Salute mentale: l’emergenza e le nuove frontiere della nutraceutica in Italia

Milano, 30 agosto 2025 – La salute mentale si configura sempre più come un’emergenza silenziosa in Italia, con la nutraceutica che emerge tra le nuove frontiere del settore, 47 anni dopo la chiusura dei manicomi. “Quel settore è in grandissima espansione,” afferma Federico Baranzini, psichiatra esperto nel trattamento di giovani e anziani, riporta Attuale.

Secondo Baranzini, i disturbi quali la depressione (17%) e l’ansia (14%) dominano le statistiche. Il Consiglio d’Europa ha recentemente sottolineato che nel primo anno della pandemia, a livello globale, si è registrato un aumento del 25% nei disturbi mentali, mentre i casi di solitudine nell’Unione Europea sono aumentati del 22% dopo il Covid. “No, il mondo non sta impazzendo,” assicura lo psichiatra, “ma oggi siamo certamente più attenti, anche dal punto di vista metodologico e della ricerca.” I metodi diagnostici sono affinati, permettendo una diagnosi più precisa dei disagi.

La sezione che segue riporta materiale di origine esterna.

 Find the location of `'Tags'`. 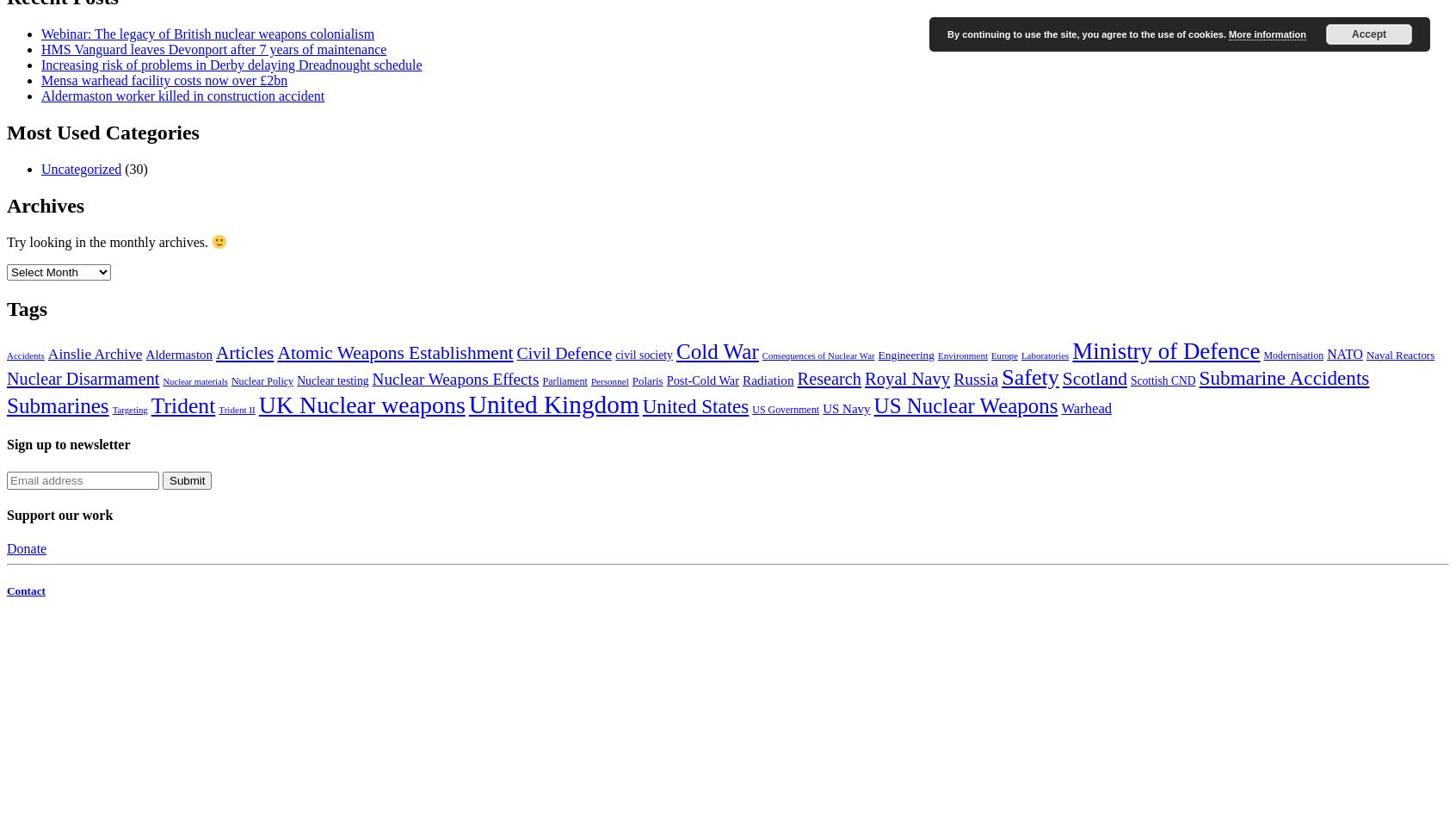

'Tags' is located at coordinates (26, 307).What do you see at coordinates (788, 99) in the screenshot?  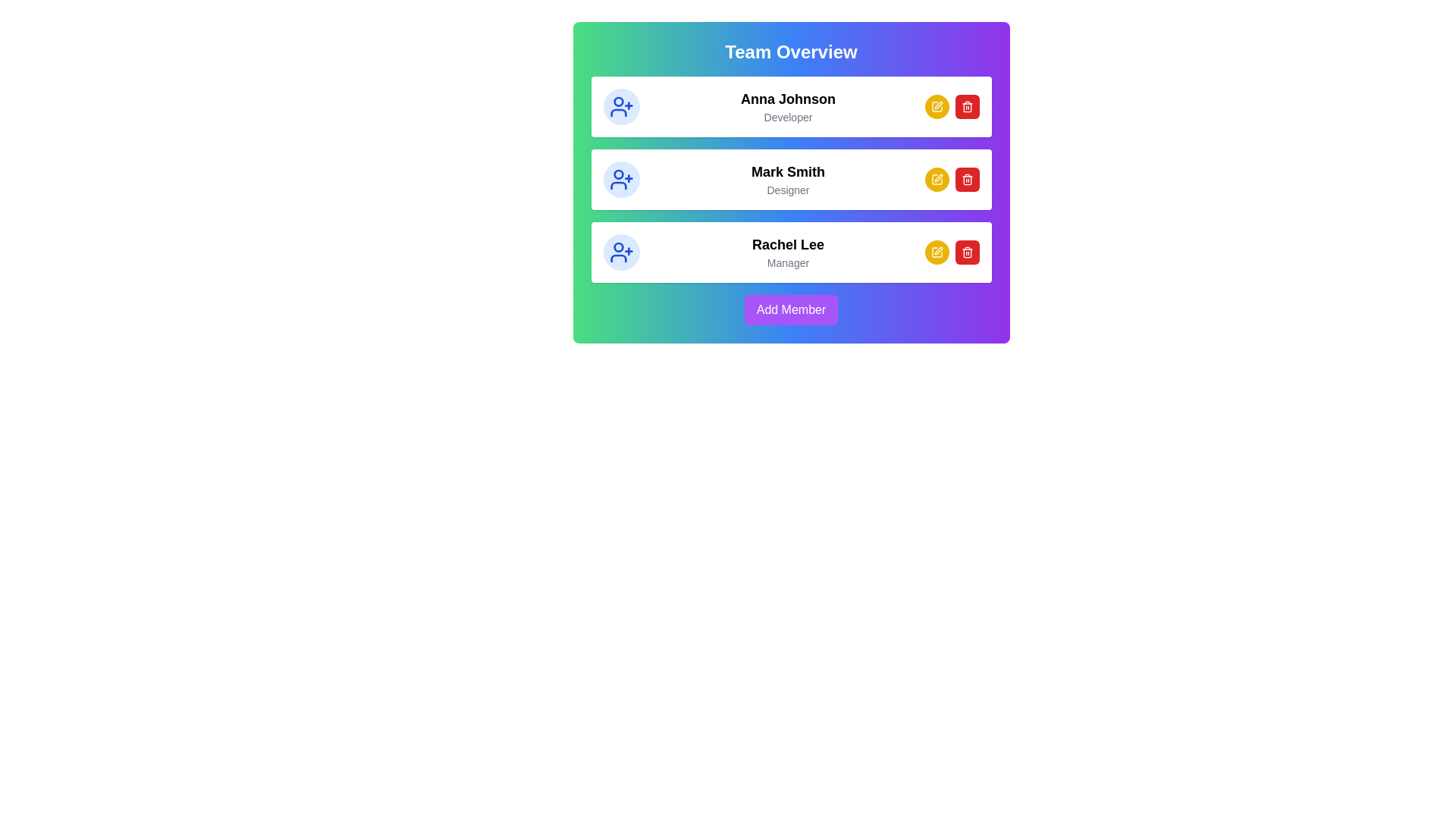 I see `the text element that identifies the individual 'Anna Johnson' within the list of members, which is located at the top section of the vertical list, above the text 'Developer'` at bounding box center [788, 99].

Il nuovo Piano nazionale salute mentale, recentemente approvato dal ministro Orazio Schillaci, pone l’accento sulla diagnosi precoce e sull’importanza di campagne scolastiche per identificare il disagio prima che si manifesti, precisa Baranzini.

Per quanto riguarda le terapie, lo psichiatra evidenzia la sua esperienza da clinico: “Proponendo alternative ai farmaci tradizionali, spiazzo i miei pazienti. Molti richiedono medicinali, ma ciò che propongo è un approccio più psicologico.” Questa strategia di cura può includere la nutraceutica e i fitoterapici, che esprimono una crescente popolarità, con un congresso dedicato che si terrà a Milano in ottobre. L’approccio potrebbe coinvolgere l’uso di fitofarmaci come la passiflora e lo zafferano, offrendo modi più delicati per affrontare determinate condizioni.

Inoltre, sta guadagnando attenzione la pratica della prescrizione sociale, che comprende attività fisiche e sociali, considerate come una forma di medicina. “Prescrivo spesso attività di aggregazione, specialmente per gli anziani,” spiega Baranzini, “dove il primo problema non è la malattia, ma la solitudine.”